* Information provided
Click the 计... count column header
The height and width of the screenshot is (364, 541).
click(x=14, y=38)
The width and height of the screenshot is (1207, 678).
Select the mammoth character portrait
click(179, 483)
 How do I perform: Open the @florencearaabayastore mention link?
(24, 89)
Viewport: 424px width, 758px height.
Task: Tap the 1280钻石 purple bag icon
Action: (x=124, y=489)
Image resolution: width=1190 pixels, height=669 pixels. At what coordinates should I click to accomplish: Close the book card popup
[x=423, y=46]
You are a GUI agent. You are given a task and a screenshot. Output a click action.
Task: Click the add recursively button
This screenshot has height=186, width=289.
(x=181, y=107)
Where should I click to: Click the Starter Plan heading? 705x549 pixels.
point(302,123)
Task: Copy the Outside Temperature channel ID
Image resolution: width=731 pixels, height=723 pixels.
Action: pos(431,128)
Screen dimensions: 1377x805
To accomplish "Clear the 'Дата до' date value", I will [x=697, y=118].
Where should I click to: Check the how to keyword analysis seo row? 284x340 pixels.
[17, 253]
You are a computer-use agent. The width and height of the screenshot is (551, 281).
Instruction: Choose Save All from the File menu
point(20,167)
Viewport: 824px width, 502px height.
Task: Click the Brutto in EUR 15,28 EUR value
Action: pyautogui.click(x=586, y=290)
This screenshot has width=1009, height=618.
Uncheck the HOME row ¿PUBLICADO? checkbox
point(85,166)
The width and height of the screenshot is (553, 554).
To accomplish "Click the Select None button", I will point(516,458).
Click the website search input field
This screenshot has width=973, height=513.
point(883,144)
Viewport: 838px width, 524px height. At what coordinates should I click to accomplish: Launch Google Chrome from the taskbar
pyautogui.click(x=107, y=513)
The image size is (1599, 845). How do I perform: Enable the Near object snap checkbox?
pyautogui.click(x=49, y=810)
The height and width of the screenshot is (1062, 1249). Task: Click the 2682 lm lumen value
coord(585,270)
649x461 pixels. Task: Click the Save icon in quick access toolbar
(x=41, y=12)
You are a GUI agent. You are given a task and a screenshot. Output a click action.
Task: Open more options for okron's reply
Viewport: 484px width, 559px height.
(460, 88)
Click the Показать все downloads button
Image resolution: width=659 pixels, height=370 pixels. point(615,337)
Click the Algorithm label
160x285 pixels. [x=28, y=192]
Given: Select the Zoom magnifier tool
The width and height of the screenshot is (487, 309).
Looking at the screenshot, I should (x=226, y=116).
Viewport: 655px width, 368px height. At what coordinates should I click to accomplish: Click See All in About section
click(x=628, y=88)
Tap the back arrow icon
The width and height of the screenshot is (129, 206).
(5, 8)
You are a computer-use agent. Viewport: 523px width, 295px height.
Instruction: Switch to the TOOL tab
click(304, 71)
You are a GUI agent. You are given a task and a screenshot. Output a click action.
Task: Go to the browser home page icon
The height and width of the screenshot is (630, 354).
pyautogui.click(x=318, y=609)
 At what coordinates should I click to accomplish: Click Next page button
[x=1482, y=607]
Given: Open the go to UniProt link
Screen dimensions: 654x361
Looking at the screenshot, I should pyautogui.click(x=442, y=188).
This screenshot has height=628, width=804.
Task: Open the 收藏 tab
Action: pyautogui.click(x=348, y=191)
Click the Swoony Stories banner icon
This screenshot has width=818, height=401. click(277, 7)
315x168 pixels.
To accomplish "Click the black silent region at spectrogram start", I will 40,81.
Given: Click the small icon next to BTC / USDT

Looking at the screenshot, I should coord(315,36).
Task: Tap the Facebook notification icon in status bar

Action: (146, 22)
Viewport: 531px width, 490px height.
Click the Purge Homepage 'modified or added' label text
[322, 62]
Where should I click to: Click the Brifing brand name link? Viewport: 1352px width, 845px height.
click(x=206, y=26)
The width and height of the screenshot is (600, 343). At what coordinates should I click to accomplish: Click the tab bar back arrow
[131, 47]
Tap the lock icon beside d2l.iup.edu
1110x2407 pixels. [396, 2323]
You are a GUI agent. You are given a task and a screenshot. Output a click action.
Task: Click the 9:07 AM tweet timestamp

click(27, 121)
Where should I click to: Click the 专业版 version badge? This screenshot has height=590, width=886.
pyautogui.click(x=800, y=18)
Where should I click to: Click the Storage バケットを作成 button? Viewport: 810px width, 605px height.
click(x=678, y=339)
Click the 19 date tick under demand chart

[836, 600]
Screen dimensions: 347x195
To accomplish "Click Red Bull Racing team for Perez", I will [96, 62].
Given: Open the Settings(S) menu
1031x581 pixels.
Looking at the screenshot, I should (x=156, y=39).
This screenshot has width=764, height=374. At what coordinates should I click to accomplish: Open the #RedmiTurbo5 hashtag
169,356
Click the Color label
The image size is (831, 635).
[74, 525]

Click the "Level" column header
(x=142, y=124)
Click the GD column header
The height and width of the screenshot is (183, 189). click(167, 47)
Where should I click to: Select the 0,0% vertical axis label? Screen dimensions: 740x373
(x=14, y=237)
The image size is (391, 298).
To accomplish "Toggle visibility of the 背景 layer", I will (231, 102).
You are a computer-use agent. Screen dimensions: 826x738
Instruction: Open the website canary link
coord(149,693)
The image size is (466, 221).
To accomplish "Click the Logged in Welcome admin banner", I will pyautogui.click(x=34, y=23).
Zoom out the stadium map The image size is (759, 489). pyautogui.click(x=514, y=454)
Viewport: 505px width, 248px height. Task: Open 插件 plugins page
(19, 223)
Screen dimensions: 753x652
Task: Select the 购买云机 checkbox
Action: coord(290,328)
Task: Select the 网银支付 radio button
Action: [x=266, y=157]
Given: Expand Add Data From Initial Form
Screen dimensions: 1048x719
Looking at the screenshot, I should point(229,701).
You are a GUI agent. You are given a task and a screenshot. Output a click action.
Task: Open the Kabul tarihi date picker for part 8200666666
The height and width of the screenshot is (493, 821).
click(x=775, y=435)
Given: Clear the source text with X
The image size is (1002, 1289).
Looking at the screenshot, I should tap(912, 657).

* How to complete this task
If a line of the data contains "Zoom", copy it out.

* Solution for this exercise
Given: Select the Zoom magnifier tool
Zoom out the stadium map The image size is (759, 489). pyautogui.click(x=514, y=454)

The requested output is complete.